## Your task
Only the lines holding "computer" are wanted. Copy every one from the records below.

Supplied material START

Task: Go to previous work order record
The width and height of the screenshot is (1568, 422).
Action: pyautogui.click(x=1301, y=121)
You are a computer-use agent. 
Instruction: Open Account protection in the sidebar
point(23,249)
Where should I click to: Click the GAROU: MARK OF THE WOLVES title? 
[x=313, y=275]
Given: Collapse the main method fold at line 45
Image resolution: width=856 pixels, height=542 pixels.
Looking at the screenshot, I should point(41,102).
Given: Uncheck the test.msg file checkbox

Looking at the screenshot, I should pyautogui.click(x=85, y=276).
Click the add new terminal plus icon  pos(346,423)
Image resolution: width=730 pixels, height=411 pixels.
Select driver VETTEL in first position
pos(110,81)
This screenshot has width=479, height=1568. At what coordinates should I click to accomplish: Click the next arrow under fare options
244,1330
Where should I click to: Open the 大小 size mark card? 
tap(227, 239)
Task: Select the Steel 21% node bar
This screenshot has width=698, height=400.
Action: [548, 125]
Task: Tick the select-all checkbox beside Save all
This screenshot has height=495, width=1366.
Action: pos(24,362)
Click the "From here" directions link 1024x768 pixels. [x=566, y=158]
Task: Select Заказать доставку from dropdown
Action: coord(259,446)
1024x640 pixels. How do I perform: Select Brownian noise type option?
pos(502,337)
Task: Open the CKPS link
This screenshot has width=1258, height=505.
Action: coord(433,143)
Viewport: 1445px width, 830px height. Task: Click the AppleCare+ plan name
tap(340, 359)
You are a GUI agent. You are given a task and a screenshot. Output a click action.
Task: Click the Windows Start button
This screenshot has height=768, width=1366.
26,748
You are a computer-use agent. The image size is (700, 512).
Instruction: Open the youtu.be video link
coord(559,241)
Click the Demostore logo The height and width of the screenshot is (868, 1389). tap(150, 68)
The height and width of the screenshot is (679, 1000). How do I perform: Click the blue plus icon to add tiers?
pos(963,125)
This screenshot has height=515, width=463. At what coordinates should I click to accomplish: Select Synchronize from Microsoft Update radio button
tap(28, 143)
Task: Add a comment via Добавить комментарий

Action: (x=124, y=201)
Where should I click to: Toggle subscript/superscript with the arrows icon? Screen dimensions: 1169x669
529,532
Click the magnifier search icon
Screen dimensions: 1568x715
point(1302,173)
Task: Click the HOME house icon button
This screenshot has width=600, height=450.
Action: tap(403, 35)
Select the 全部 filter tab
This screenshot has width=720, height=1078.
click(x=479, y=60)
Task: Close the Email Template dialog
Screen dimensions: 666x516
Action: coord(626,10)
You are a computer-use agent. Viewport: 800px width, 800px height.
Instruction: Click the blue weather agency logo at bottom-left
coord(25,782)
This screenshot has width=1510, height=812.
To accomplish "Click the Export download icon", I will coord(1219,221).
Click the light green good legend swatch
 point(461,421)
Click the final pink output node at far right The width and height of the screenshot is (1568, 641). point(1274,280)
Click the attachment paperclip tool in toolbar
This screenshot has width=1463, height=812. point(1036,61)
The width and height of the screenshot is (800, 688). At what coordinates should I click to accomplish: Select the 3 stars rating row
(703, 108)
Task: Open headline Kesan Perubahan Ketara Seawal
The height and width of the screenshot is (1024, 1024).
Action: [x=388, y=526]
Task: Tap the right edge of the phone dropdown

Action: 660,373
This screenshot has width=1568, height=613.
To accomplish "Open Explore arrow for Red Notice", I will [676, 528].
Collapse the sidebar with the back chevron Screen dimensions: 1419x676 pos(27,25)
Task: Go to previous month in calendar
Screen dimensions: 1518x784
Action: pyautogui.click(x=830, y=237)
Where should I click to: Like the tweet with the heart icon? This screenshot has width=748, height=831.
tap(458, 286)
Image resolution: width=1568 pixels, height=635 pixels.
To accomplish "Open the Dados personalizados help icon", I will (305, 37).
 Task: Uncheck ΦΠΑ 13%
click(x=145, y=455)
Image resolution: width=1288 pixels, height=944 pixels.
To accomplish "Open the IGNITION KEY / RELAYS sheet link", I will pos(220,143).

Supplied material END

## Task answer
You are a computer-use agent. 
You are a computer-use agent. The image size is (700, 512).
You are a computer-use agent. Viewport: 800px width, 800px height.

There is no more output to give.